Es begann schon treffend: Eine schauspielerisch wunderbare Einführung in die Zeit von Thomas Hauser und Lukas Vögler. Beide in esoterischem, liebevollem Gebrabbel mit einem Zuschauer (Beitrag LEONIE BÖHM zur Person Wolfgang Neuss).

Dann wurde es bitterernst. Europas moralisches Versagen in der Zeit des Kolonialismus und die Fehler Afrikas (Beitrag GINTERSDORFER / KLASSEN). Es folgte der Beitrag von ANNA-SOPHIE MAHLER, die eine musikalische Collage zur damaligen Verfassung der Studenten bringt. Wieder einmal auch mit sehr prägendem Gesang von Jelena Kuljic. Dieser Beitrag war m. E. ästhetisch am beeindruckendsten inszeniert, wenn auch am unpolitischsten. WOJTEK KLEMM greift – beeindruckend v. a. durch Stefan Merki –  Selbstverbrennungen in Polen und der Tschechoslowakei auf. ALBERTO VILLARREAL erinnert an die brutale Niederschlagung von Studentenprotesten in Mexiko 1968, wenige Tage vor der dortigen Olympiade. Das junge Frauen-Performancekollektiv HENRIKE IGLESIAS greift eher humoristisch das Thema der Frauenbewegungen und ihren heutigen Standort auf.
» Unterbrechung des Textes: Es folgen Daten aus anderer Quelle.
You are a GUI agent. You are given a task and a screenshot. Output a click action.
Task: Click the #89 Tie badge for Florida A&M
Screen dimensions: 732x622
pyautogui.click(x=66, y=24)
Der Reigen endet mit dem eher musikalischen (Pop-)Beitrag des COLLECTIF CATASTROPHE. Hier – wie in deren Manifest – wird alles Revoltenmäßige aufgegeben. Sie folgen, wie gesagt, dem Ansatz: „Eine bunte Zukunft wartet auf uns“. Das mag irgendwie stimmen, alles wird global und selbstbestimmt. Aber es verharmlost den Abend etwas und lässt außen vor, dass es auch heute Zustände und Entwicklungen gibt, die zu beandstanden wären. Die Position des COLLECTIF CATASTROPHE gehört sicher auch zum Stimmungsbild heutiger Zeit, ich fand aber ihren Beitrag etwas schade für den engagierten Abend. Ebenso den Beitrag des Frauen-Performancekollektivs HENRIKE IGLESIAS.

Man merkte im Übrigen, dass die damaligen Themen, auch wenn sie sich heute noch auswirken, nicht die drängendsten Probleme unserer Zeit sind.

MUSIK: Noga Erez – Black Friday

Eine israelische Sängerin – Noga Erez – jung – 2017 ihr Debutalbum – ich weiß nicht viel über sie. Sie mag Israel, aber nicht die Politik Israels. Am 08. und 09. Juni ist sie in München! Ihre Website ist HIER.

Israelische Medien feiern sie als Stimme einer Generation junger Israelis, die sich nicht mit Premier Benjamin Netanyahu und seiner konservativ-orthodoxen Sicherheits- und Siedlungspolitik identifizieren können. Einer Generation junger Israelis, die von Gewalt und Terrorangst genug haben und sich nach Frieden in ihrem geteilten Land sehnen. Frustrationen und Ängste kann man auch in ihrer Musik hören. Hier der Song Black Friday, mit fast vorwurfsvoller junger Power, aber nicht nur Protest! Es hat durch den Hintergrundsound und auch durch die Bühnenbeleuchtung etwas von einem U-Boot. „Schiffe versenken“.